As I sit idle once again, pondering over whether the Indian education system is the product of brilliance, or bullheadedness, I realize it does much more than just produce clerks; something I mentioned in my previous article. Perhaps certain characteristics of those emerging successfully from this system may be associated with those of a boring office clerk (no offense to any clerks in general). However, it would be unfair to pass them off merely as people with a love for paperwork and well-polished shoes.
For the past twelve years, I’ve had to spend at least six hours of every two out of three days in my life going to a facility specially equipped to make vegetables out of people. At “school”, students were trained under two primary disciplines: How to develop a taste for conformity, thus rejecting anything original in the process, and endure boredom of the highest degree. As shunning originality was part of the routine, all coursework involved reproducing writings, thoughts, and ideas; either from those unaware of out system’s values, or other copyists. As we copied every single character concerning the aim, procedure, and observation of a given experiment from a dubious source, teachers congratulated students plagiarizing poems by Wordsworth, Milton, and Keats for the school magazine. It startles me to acknowledge the amount of printed material my classmates, and I have painstakingly re-written by hand.
Though the Indian education system respects the indifference toward intellectual property, copying during tests is strictly prohibited. Why? Because, copying in a test requires one to be creative, sharp, and alert. New techniques are always being thought of and established so as to skillfully carry it off without attracting unwarranted attention. Hence, it is punishable by law. Yet, one is allowed to regurgitate facts onto some paper; facts which one might have failed to digest over the past few months. And those capable of vomiting more factual information are glorified by their teachers and looked up to.

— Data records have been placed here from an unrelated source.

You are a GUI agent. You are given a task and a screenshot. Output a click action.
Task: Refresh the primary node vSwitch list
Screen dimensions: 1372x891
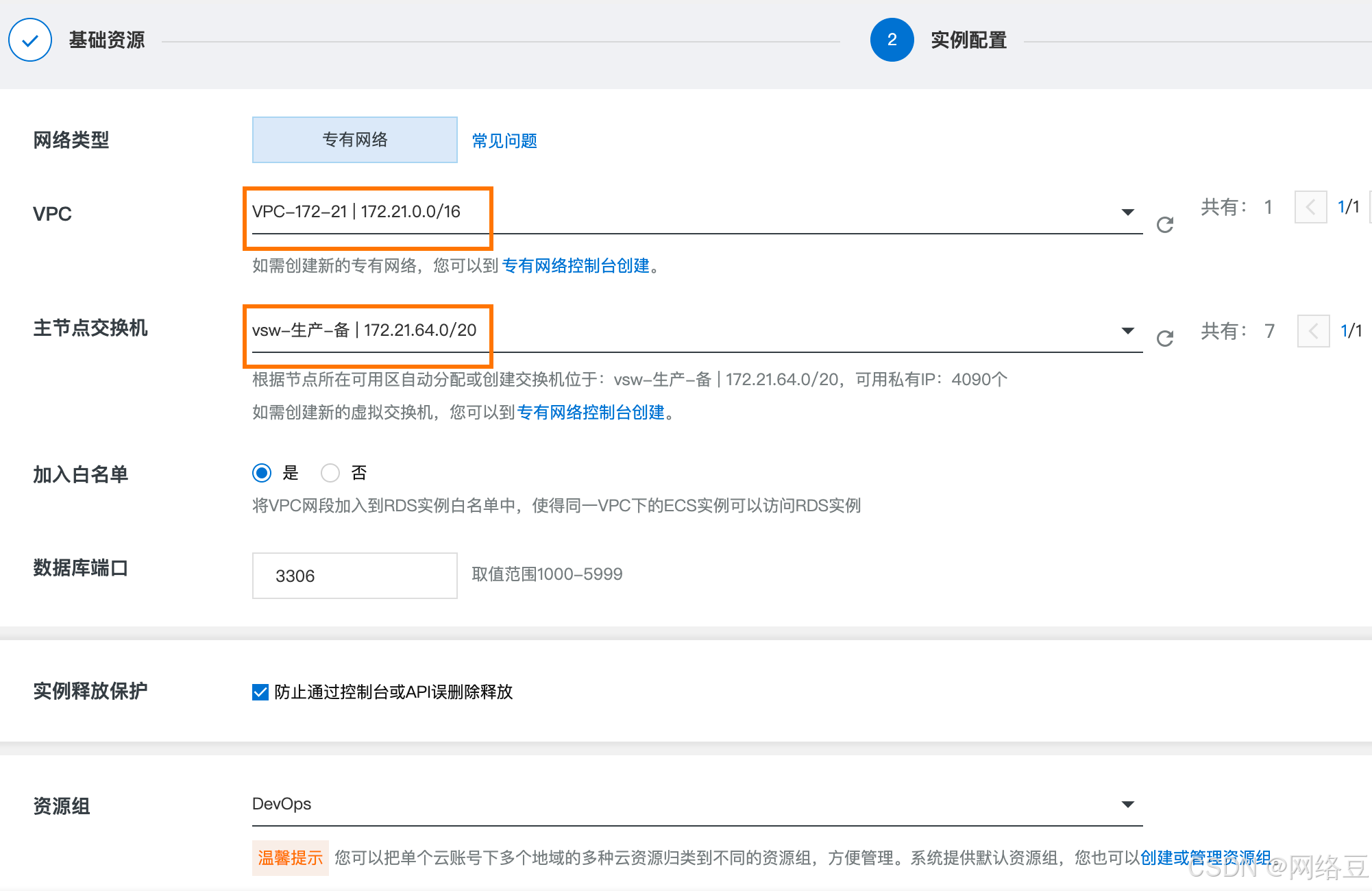click(x=1164, y=339)
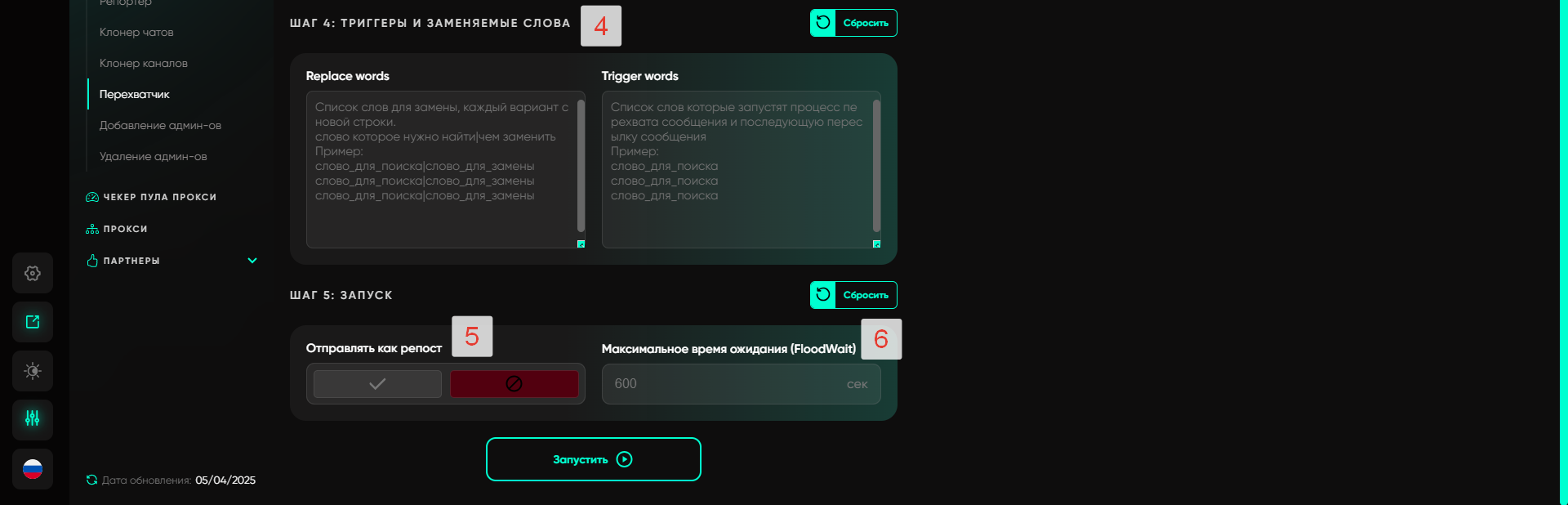Open Клонер чатов menu item
This screenshot has height=505, width=1568.
136,33
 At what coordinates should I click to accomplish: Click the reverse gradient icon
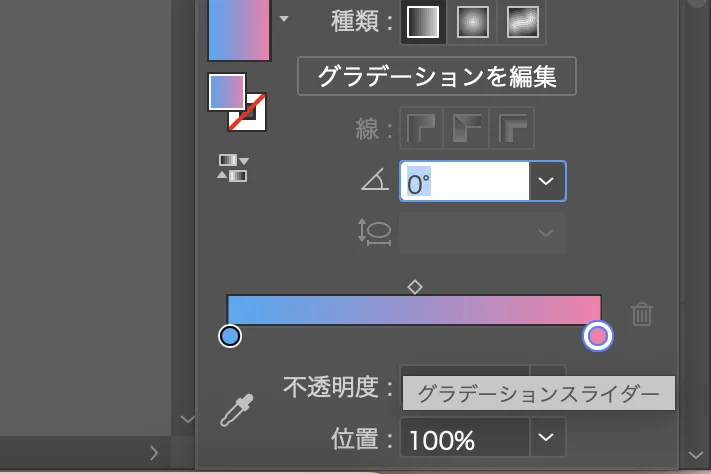232,168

Our education system requires nine-tenths of the people working under it to be incompetent in order to function the way it has functioned so far. It is a place where the incompetent are respected and the incapable never lose their jobs. However, the blithering idiots who try to teach in class, the kind of people who are considered to be icons, and the environments students are forced to endure are all topics for another article and another idle afternoon.